Es gehört zu Lamettries Charakterbild, daß er sich so wenig von seinem Glück berauschen, wie vormals vom Unglück niederdrücken ließ. Unentwegt und rastlos fuhr er fort in seiner medizinischen und philosophischen Polemik, während er in der Gesellschaft mit der ihm eigenen Heiterkeit, mit schlagendem Witz und sprudelnder Fülle des Ausdrucks seine Überzeugung an den Mann brachte und sich dadurch um so zahlreichere Feinde erwarb, je weniger man ihm die rasch eroberte Gunst des Königs verzieh. Zu seinen Feinden gehörte in erster Reihe der mißgünstige Voltaire, der denn auch nicht versäumte, Lamettrie hinterrücks anzuschwärzen. Jedoch dies berührte Lamettrie wenig, und er hätte sich auch in jeder Weise ausleben können, wenn er nicht so mächtiges Heimweh gehabt hätte. Es hat etwas Rührendes, diesen ironischen und alle menschlichen Gefühle bespöttelnden Lamettrie, den man aus seinem Heimatlande verstoßen, jetzt einer so menschlichen Empfindung erliegen zu sehen. Aber seine Sehnsucht sollte nicht mehr befriedigt werden.
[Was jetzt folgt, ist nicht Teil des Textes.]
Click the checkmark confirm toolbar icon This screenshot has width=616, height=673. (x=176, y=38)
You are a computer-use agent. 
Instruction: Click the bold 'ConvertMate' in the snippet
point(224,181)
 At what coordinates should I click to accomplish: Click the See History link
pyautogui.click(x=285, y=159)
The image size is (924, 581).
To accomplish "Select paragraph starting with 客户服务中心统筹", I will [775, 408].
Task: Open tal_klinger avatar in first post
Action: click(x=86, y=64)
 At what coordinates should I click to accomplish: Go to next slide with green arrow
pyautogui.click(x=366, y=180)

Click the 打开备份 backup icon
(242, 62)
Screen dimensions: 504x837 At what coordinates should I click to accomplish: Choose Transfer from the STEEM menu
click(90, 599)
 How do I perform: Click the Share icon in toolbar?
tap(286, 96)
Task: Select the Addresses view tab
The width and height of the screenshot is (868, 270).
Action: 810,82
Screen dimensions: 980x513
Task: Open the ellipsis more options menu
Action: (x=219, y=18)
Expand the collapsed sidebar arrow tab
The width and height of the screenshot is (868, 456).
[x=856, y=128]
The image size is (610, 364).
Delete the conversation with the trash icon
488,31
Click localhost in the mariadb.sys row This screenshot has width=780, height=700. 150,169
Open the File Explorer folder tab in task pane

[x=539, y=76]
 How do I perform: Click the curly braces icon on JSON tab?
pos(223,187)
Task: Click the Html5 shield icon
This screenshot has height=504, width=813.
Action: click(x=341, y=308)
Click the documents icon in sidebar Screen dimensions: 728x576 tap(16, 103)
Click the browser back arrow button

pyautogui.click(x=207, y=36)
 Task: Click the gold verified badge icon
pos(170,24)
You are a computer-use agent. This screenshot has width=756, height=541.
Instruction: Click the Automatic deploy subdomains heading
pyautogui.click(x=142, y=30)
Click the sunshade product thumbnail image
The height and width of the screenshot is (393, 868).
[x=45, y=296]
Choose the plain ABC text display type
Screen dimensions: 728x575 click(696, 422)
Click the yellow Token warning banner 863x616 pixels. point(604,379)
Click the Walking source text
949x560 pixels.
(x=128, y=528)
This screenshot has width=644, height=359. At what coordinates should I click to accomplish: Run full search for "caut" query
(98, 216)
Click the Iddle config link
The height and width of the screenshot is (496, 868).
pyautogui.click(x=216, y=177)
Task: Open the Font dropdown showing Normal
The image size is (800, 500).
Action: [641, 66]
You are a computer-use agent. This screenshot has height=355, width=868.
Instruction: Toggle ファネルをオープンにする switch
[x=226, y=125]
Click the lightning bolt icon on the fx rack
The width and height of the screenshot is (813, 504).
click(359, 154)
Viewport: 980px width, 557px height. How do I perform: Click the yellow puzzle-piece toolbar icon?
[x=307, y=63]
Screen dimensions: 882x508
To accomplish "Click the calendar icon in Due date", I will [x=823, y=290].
Eines Tages gab der französische Gesandte, der zur Klientel Lamettries gehörte, ein Genesungsfest, das Lamettrie unbedingt mitmachen mußte. Der König wollte Lamettrie nur ungern daran teilnehmen lassen, denn er hatte böse Vorahnungen. Aber Lamettrie war nicht zu halten, wenn irgendwo lustige Gesellschaft und ein gutes Diner winkten. Lamettrie war ein starker Esser. In der »Tafelrunde« hat Menzel gerade diesen Zug des genußfreudigen Philosophen in dem pausbäckigen Silenkopf besonders glücklich herausgearbeitet. Man sieht Lamettrie, wie er sich gerade über den Tisch beugt, um Voltaire eine saftige Antwort zu geben. Kurz und gut – Lamettrie überaß sich bei diesem Diner und starb drei Tage darauf im Hause eben des Gesandten, den Lamettrie vom Tode errettet hatte, aus welchem Anlaß just dies Fest gegeben wurde. Man könnte glauben, daß das Schicksal zuweilen eine besondere Vorliebe zeige, die Ungläubigen durch solche mysteriösen Zufälle zu erschrecken.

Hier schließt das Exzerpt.